Tomcat FAQ

Table of Contents

A General Information

A.1 What does ITIS Web Services Tomcat environment consist of?
A.2 How do I access the DEV system?
A.3 What are the names/addresses of the Tomcat systems?

B Developer Groups and Tomcat Instances

B.1 What is a developer group? What is a Tomcat “instance”?
B.2 Where should I point CATALINA_HOME?
B.3 Where should I point CATALINA_BASE?
B.4 Why don’t I see a “common” or “server” sub-directory?
B.5 What ports does my Tomcat instance use on the network?

C The Tomcat Environment

C.1 What version of Linux is this?
C.2 What version of Tomcat is this?
C.3 What version of the Java JDK or JRE is this?
C.4 What is the Java Security Manager?
C.5 How does the Java Security Manager work?
C.6 How do I figure out what permissions my code needs? It seems to run okay in DEV.
C.7 This seems like a lot of work. Why don’t you just turn the Java Security Manager off? Don’t you trust us?

D The Development Environment

D.1 What development tools are available?
D.2 I want to use tool “X”. Will you install it?
D.3 What Java packages are available?
D.4 I want to use Java package “X”. Will you install it?
D.5 How do I restart Tomcat?
D.6 How do I deploy my application?
D.7 How do I migrate my application to QA? PROD?

E SSL, Logging, Databases, etc.

SOURCE MATERIAL —
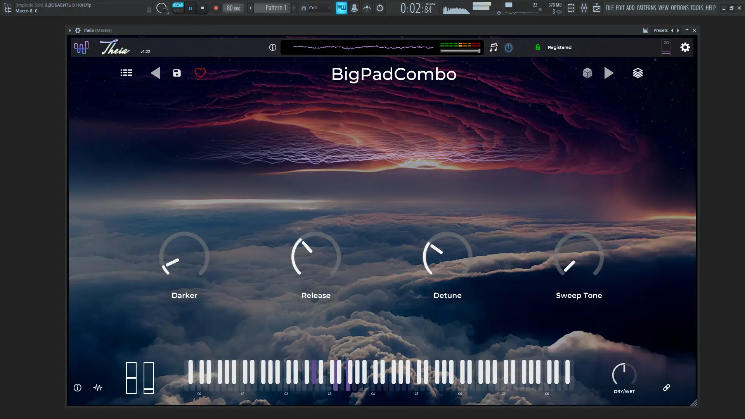Click the waveform icon at bottom left
Image resolution: width=745 pixels, height=419 pixels.
[x=98, y=387]
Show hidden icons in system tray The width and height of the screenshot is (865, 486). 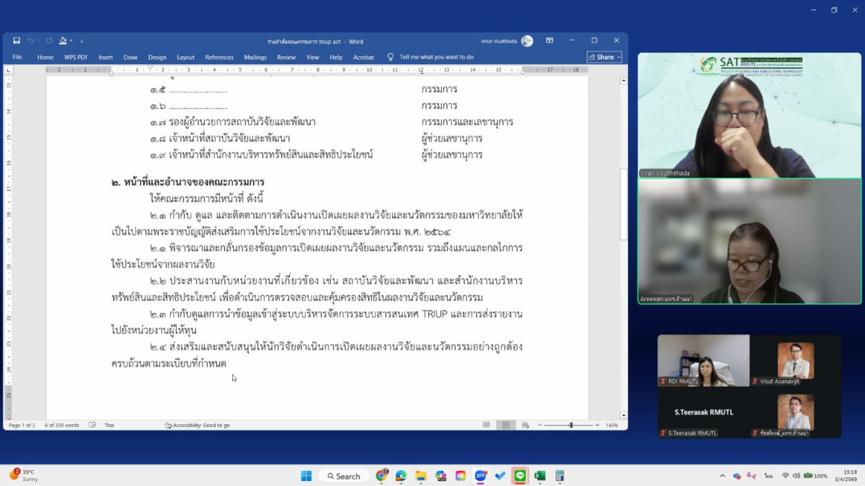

WHAT IS REQUIRED —
Repeat everything in the Tomcat FAQ above from "B.3 Where should" down to "on the network?", word for word.

COMPLETED TASK —
B.3 Where should I point CATALINA_BASE?
B.4 Why don’t I see a “common” or “server” sub-directory?
B.5 What ports does my Tomcat instance use on the network?